Animali fantastici su un cratere di Rudiae e su un pilastro dell'anfiteatro di Lecce
Animali fantastici su un cratere di Rudiae e su un pilastro dell'anfiteatro di Lecce
di Antonio Bruno
Nel cuore antico del Salento, c'è un vaso che racconta una storia
incredibile. Si trova nel Museo Archeologico di Lecce, tra tante ceramiche
greche, ma questo cratere ha qualcosa di diverso. Qualcosa di stranamente
moderno, inquietante, affascinante.
Su quel vaso, dipinto a mano duemilatrecento anni fa, compare un animale che
non esiste. Ha il corpo di un gallo, il collo lungo e flessuoso di un cigno, la
testa di un satiro con barba e corna, le zampe posteriori di una locusta. Una
creatura impossibile, un puzzle mitologico, come se l'artista volesse radunare
gli dei in una sola bestia.
Non è il solo esempio. Già gli studiosi ne parlavano, come il professor
Hafner, che citava vasi simili rinvenuti in Grecia e in Asia Minore. Ma nessun
altro essere fantastico somiglia a questo. Ed è proprio questa sua unicità a
colpire.
Era un simbolo? Un rito? Un amuleto per proteggere il defunto, come si
faceva in quei secoli? Forse. Perché ogni parte di quel corpo animale ha un
significato profondo.
La testa barbuta, con le corna e il naso camuso, ricorda Pan, il dio dei
boschi e dei suoni misteriosi. Sul suo capo svetta una cresta di grifone, la
bestia mitica per eccellenza, spesso associata al mondo dei morti. Il collo di
cigno rimanda ad Apollo, dio della musica e della luce, ma anche protettore
dell'anima nel suo viaggio verso l'aldilà. E il corpo del gallo? Era sacro a
Men, un dio lunare venuto dall'Oriente, adorato dai Pitagorici e invocato come
guaritore e salvatore. Proprio a lui era vietato offrire in sacrificio il gallo
bianco, animale puro, totem di vigilanza e rivelazione.

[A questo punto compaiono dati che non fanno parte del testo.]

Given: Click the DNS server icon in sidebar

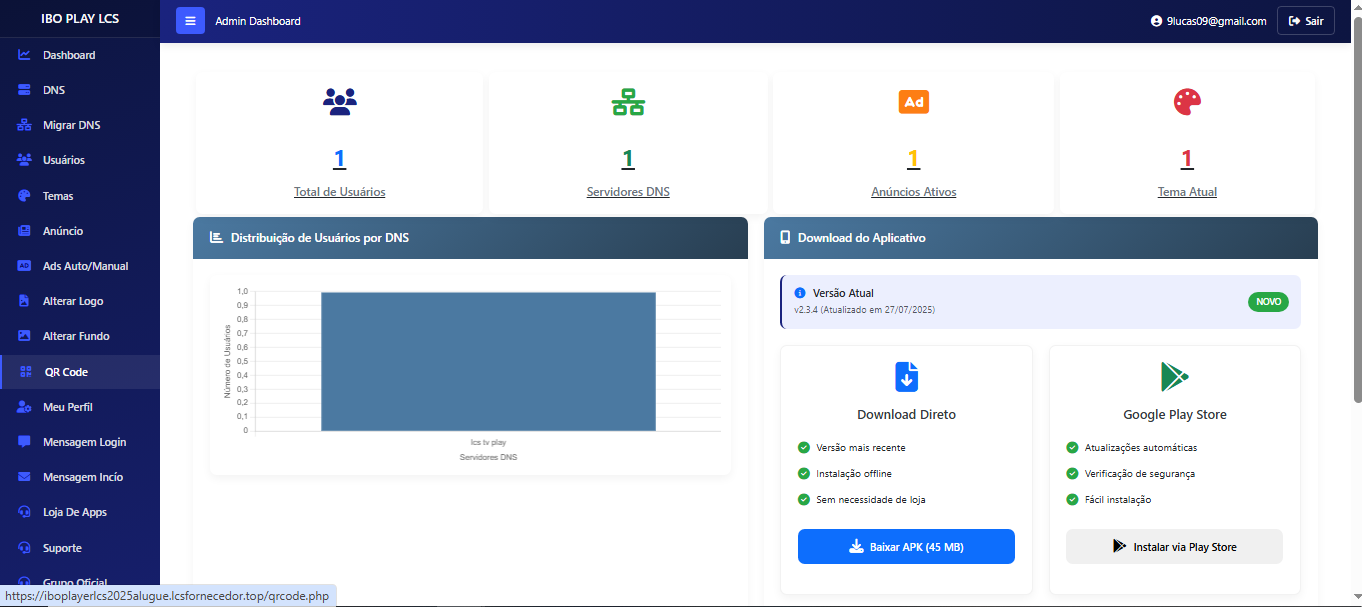Looking at the screenshot, I should 25,90.
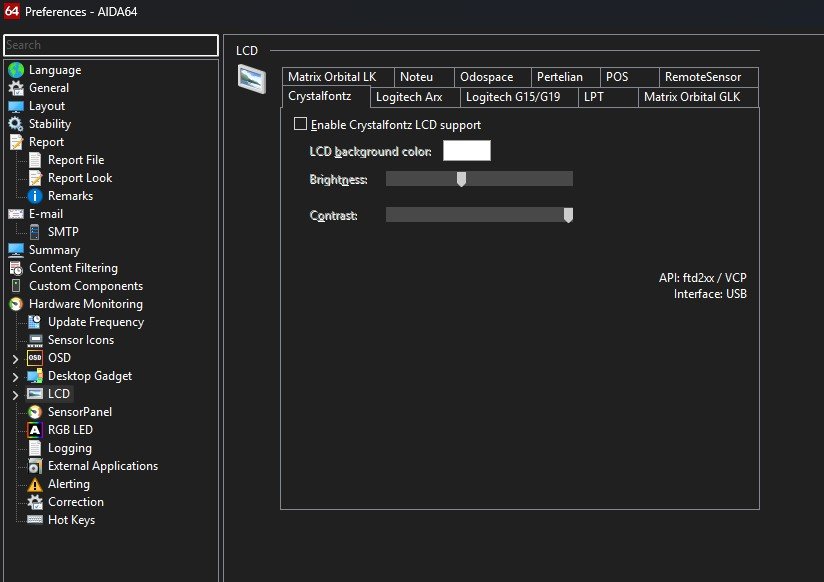Click the Hot Keys keyboard icon
The image size is (824, 582).
pos(34,520)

Anche le zampe di locusta, così strane su un dorso da volatile, hanno una
spiegazione. Simbolo di resurrezione e rinascita, legate al demone Alybas,
ministro di Demetra, dea dei raccolti e delle stagioni, signora della morte e
del ritorno.
Un mosaico di divinità, dunque. Una preghiera figurata. Come se il pittore
avesse voluto costruire una Pantea Signa, un'immagine totale, capace di
proteggere il morto da ogni male. Una forma di sincretismo religioso, dove Pan,
Apollo, Men e Demetra si tengono per mano nel corpo di un mostro.

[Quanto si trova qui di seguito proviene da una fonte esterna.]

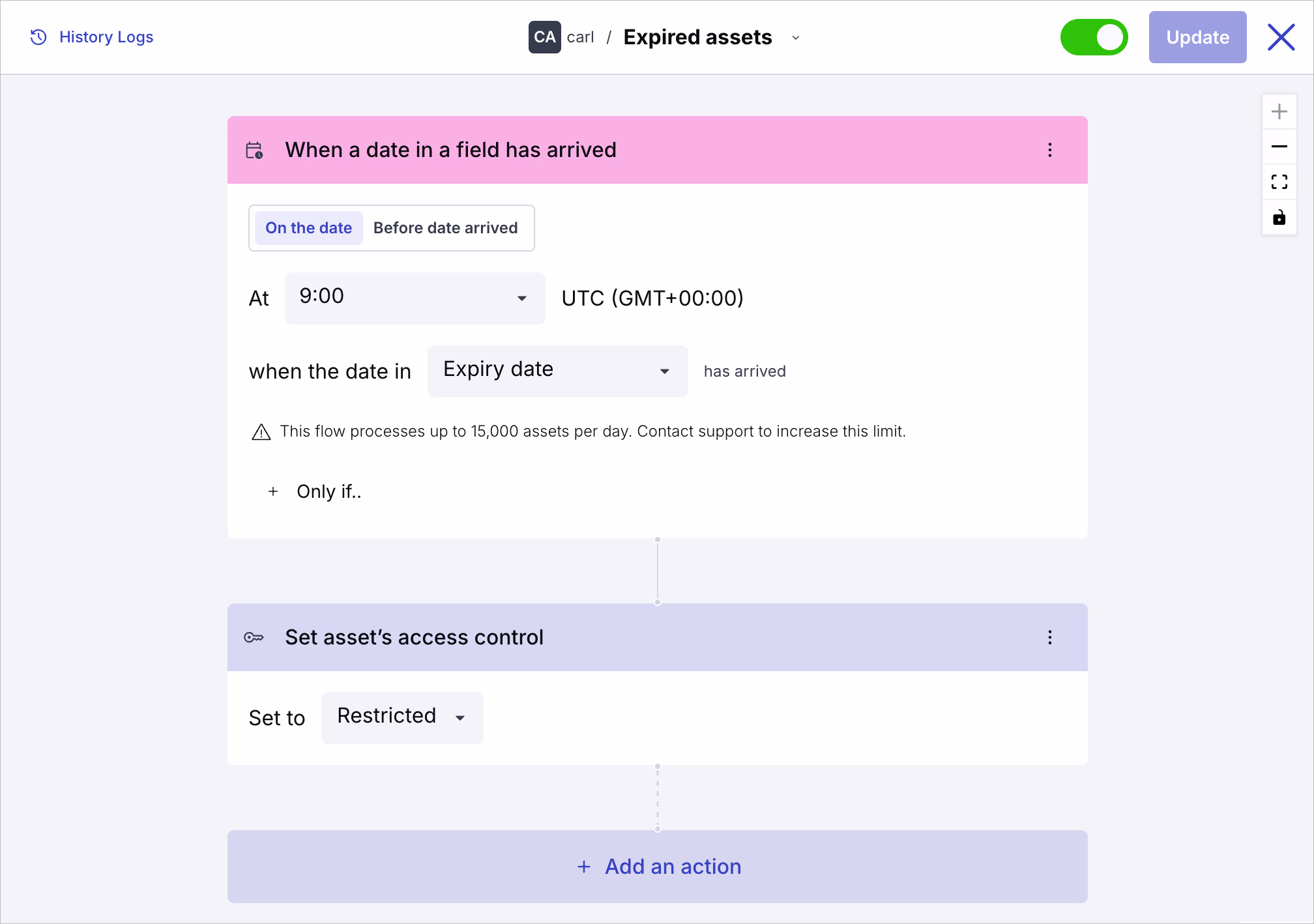
Task: Click the history clock icon
Action: (x=38, y=37)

E non è tutto. Sempre a Lecce, durante gli scavi del 1938, emerse un altro essere
fantastico. Questa volta scolpito nella pietra, su un pilastro dell'anfiteatro
romano. Un grifone. Ma non uno qualsiasi. Ha due piume sulla testa, una coda
ricurva, zampe di aquila. E un fallo in bella vista, tra le zampe.
Anche qui, il messaggio non è banale. Il fallo era un simbolo contro il
malocchio, un portafortuna romano che si vede ancora oggi sui muri di Pompei.
Ma il grifone è molto di più: è un guardiano, un genius loci, un essere posto a
protezione dei luoghi sacri e pubblici. Dall'antica Siria alla Grecia, passando
per l'arte etrusca e persiana, il grifone è sempre stato associato alla difesa,
al mistero, alla soglia tra due mondi.
Così Lecce, oggi capitale del barocco, ci parla ancora con le voci della sua
antichità. Con i suoi mostri. Che non fanno paura, ma ci raccontano la fede, la
speranza, l'immaginazione di un popolo che non si arrendeva nemmeno davanti
alla morte. E chiedeva agli dei, con forme nuove e antiche insieme, di vegliare
su chi restava e su chi partiva.
Anche nei secoli più lontani, gli uomini cercavano protezione. E creavano
arte. A volte sublime, a volte enigmatica, sempre umanissima.